**Problem description**
Reproduce the full listing exactly.

**The data**
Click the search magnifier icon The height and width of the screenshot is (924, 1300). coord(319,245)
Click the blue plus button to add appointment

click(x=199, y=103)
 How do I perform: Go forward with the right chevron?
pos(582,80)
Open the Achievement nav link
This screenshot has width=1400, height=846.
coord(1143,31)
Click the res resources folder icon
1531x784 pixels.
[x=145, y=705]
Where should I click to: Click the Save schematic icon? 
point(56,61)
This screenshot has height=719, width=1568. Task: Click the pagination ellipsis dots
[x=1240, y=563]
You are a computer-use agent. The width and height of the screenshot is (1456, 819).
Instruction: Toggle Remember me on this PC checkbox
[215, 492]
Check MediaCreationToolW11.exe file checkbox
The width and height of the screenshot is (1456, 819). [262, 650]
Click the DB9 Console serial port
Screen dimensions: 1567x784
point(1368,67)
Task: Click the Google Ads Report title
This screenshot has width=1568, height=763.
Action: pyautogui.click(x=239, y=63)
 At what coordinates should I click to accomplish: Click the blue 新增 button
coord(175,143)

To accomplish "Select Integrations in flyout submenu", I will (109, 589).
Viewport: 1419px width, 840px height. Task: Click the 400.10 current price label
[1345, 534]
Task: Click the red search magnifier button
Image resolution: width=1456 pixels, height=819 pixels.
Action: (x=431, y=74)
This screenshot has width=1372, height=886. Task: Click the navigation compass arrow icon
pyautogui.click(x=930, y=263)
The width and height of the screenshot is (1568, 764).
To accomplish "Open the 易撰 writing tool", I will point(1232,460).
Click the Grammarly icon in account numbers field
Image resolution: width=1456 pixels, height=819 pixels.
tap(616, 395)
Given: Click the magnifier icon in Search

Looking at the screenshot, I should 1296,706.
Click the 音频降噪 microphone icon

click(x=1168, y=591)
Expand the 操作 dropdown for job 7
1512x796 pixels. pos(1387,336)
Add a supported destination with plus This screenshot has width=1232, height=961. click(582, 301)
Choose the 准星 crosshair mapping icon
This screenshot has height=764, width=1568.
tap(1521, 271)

**Finished exercise**
Click the search magnifier icon The height and width of the screenshot is (924, 1300). coord(319,245)
Click the blue plus button to add appointment

click(x=199, y=103)
 How do I perform: Go forward with the right chevron?
pos(582,80)
Open the Achievement nav link
This screenshot has width=1400, height=846.
coord(1143,31)
Click the res resources folder icon
1531x784 pixels.
[x=145, y=705]
Where should I click to: Click the Save schematic icon? 
point(56,61)
This screenshot has height=719, width=1568. Task: Click the pagination ellipsis dots
[x=1240, y=563]
You are a computer-use agent. The width and height of the screenshot is (1456, 819).
Instruction: Toggle Remember me on this PC checkbox
[215, 492]
Check MediaCreationToolW11.exe file checkbox
The width and height of the screenshot is (1456, 819). [262, 650]
Click the DB9 Console serial port
Screen dimensions: 1567x784
point(1368,67)
Task: Click the Google Ads Report title
This screenshot has width=1568, height=763.
Action: pyautogui.click(x=239, y=63)
 At what coordinates should I click to accomplish: Click the blue 新增 button
coord(175,143)

To accomplish "Select Integrations in flyout submenu", I will (109, 589).
Viewport: 1419px width, 840px height. Task: Click the 400.10 current price label
[1345, 534]
Task: Click the red search magnifier button
Image resolution: width=1456 pixels, height=819 pixels.
Action: (x=431, y=74)
This screenshot has width=1372, height=886. Task: Click the navigation compass arrow icon
pyautogui.click(x=930, y=263)
The width and height of the screenshot is (1568, 764).
To accomplish "Open the 易撰 writing tool", I will point(1232,460).
Click the Grammarly icon in account numbers field
Image resolution: width=1456 pixels, height=819 pixels.
tap(616, 395)
Given: Click the magnifier icon in Search

Looking at the screenshot, I should 1296,706.
Click the 音频降噪 microphone icon

click(x=1168, y=591)
Expand the 操作 dropdown for job 7
1512x796 pixels. pos(1387,336)
Add a supported destination with plus This screenshot has width=1232, height=961. click(582, 301)
Choose the 准星 crosshair mapping icon
This screenshot has height=764, width=1568.
tap(1521, 271)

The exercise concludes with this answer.